生食用と加熱用の違い。栄養素の違いはある?

牡蠣には生食用加熱用があります。生食用は、食品衛生法の規定に基づき、様々な規格基準に適合したものだけが「生食用牡蠣」として市場に流通し、それ以外は「加熱用牡蠣」として流通します。このように加熱用は、生食することを想定した処理をしていないため、新鮮なものでも生食せず、十分に加熱して食べるようにしましょう。

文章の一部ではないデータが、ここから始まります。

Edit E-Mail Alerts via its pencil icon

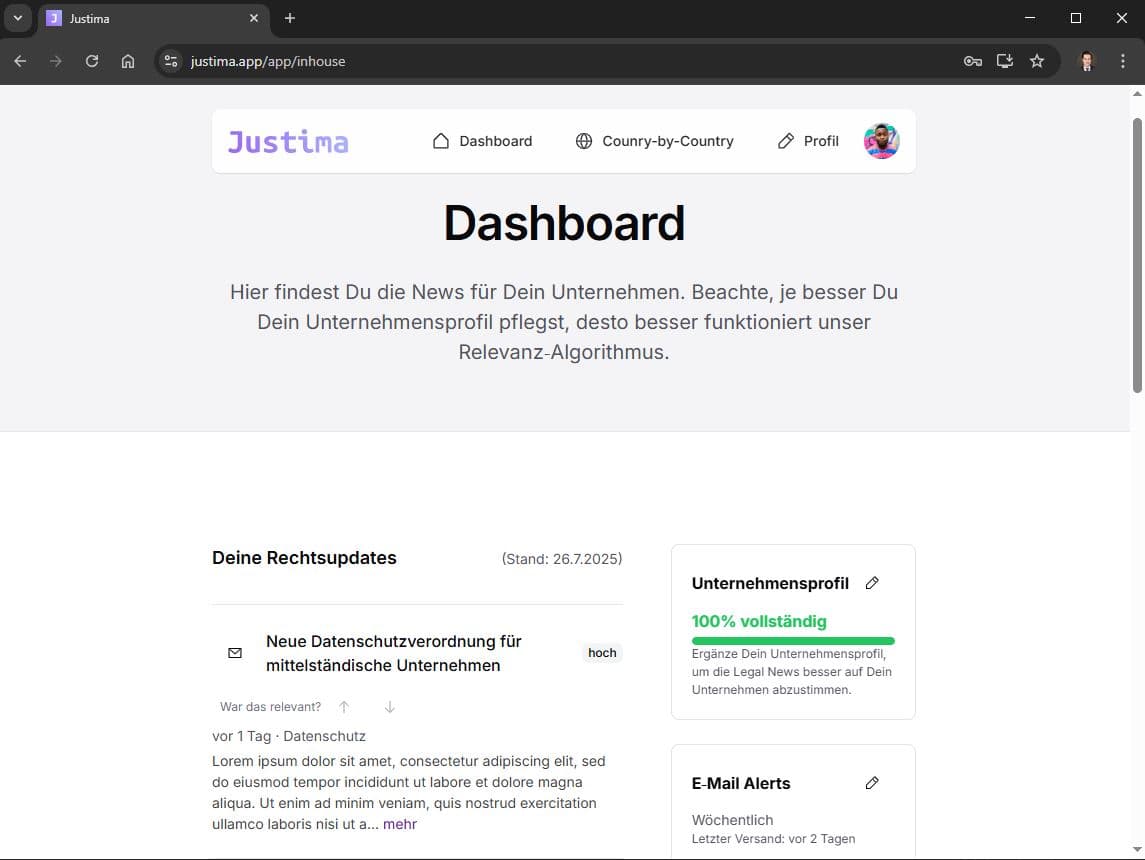click(871, 782)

加熱すると気になるのが栄養素。牡蠣に限らず食品は加熱すると損なわれる栄養素は少なからずあります。牡蠣の場合、含まれているビタミンB群やタウリンは水溶性のため、茹でたり煮る調理法では栄養素が流れ出てしまいます。効率よく摂取したいのであれば生食やフライがおすすめです。加熱して食べたい場合は、雑炊や鍋物などにすると、出汁に溶けた栄養素まで摂れますよ。

食べ過ぎ注意?適切な量は1日何個まで?

栄養素が豊富に含まれている牡蠣ですが、食べ過ぎは亜鉛やプリン体の過剰摂取に繋がったり、食中毒のリスクを引き起こす恐れがあります。 亜鉛の耐用上限量は1日40〜50mg、プリン体の推奨摂取量は400mg以下です。牡蠣1粒(20g)あたりに含まれる亜鉛の量は約2.8mg、プリン体の量は約37mgであることから、換算すると1日約10個が目安となります。牡蠣に限らず、極端な食べ過ぎは健康を損なう可能性があります。また、プリン体含有量が多いため、痛風の方は摂取量に注意しましょう。

牡蠣の栄養に+α

牡蠣は鉄や亜鉛を含む食品なため、ビタミンCを多く含む柑橘類などの食品との相性が良いです。一緒に摂取することで、鉄や亜鉛の吸収率をアップさせましょう。 また、牡蠣はビタミンB1も含むため、アリシンが豊富なにんにくやネギなどと一緒に摂取するとビタミンB1の吸収をサポートします。居酒屋でよく出てくるアヒージョやガーリックバター炒めは、美味しくて理にかなったメニューと言えます。

みんな大好きカキフライ。気になるカロリーは?

カキフライ定食

カキフライソース付き1個あたりのカロリーは約53kcal。生牡蠣1個あたりは約12kcalであるためおよそ5倍のカロリーに。ダイエット中でカロリーが気になる場合は、ソースを控えてレモン汁や醤油、ポン酢などに置き変える、衣をつけて揚げずにオーブンで焼く、食べる量に気をつけるなど工夫すると良いでしょう。

牡蠣にあたる理由

牡蠣にあたる原因は主にノロウイルス、腸炎ビブリオ、貝毒、アレルギーなどです。このなかでも圧倒的に多いのがノロウイルスによるもの。生または加熱が不十分なものを食べたり、ノロウイルスが付着した調理器具や調理台、食材を十分に処理、消毒しないと当たる可能性が十分あるので注意しましょう。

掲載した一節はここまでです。